Она сказала это по-украински. Крестьяне, которые шли на барщину, говорили на том же языке. Сераковский впервые за многие годы задумался: а Польша ли это? Разве весь край по обеим берегам великого Днепра, где живут такие же люди, как и в его Лычше, разве это Польша? Разве присоединение этих земель к Польше не будет таким же актом несправедливости, как захват Россией земель истинно польских?

Три дня пролетели незаметно. Вчера с утра, по росе, он косил луг, к немалому удивлению проходивших мимо крестьян, которые, узнав молодого барина, низко кланялись ему. Сераковский так же низко кланялся им в ответ, снимая шляпу.

Вечером, возвращаясь с матерью домой, он сам завел разговор с их старым работником и говорил с ним на том языке, на котором писал стихи "батько".

- Зыгмунт, как ты себя ведешь? - пани Фортуната вздохнула. - Что бы подумал твой отец?

- Я думаю, что отец похвалил бы меня. Ведь он сражался бок о бок с такими же крестьянами... Кто знает, может быть, и мне предстоит то же самое.

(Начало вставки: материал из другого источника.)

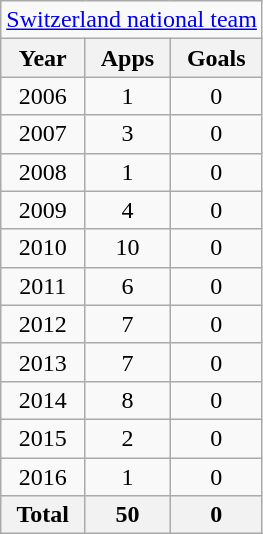
2009 (43, 210)
2007 (43, 134)
6 (128, 286)
3 (128, 134)
2 (128, 438)
Total (43, 515)
2014 (43, 400)
2013 (43, 362)
2010 (43, 248)
Switzerland national team (132, 20)
50 (128, 515)
Year (43, 58)
2012 (43, 324)
2006 (43, 96)
Goals (216, 58)
4 (128, 210)
2008 (43, 172)
2016 (43, 477)
8 (128, 400)
2011 (43, 286)
10 (128, 248)
2015 (43, 438)
Apps (128, 58)
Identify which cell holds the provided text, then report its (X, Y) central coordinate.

- Храни тебя бог, мой мальчик, - испуганно сказала пани Фортуната.

ЧАСТЬ ВТОРАЯ

Глава первая

Да, Петербург изменился за эти восемь лет, которые Сераковский провел в изгнании. Почти готов был величественный Исаакиевский собор, который строили вот уже тридцать девятый год. Появился новый памятник - баснописцу Крылову. Снесли морские казармы, и на их месте строился Николаевский дворец. Адмиралтейскую часть и Васильевский остров соединил Благовещенский мост, недавно переименованный в Николаевский. В отличие от других петербургских мостов он был не на понтонах, а стоял на прочных каменных быках. Открылся Эрмитаж, и туда пускали публику бесплатно, однако не всех, а прилично одетых.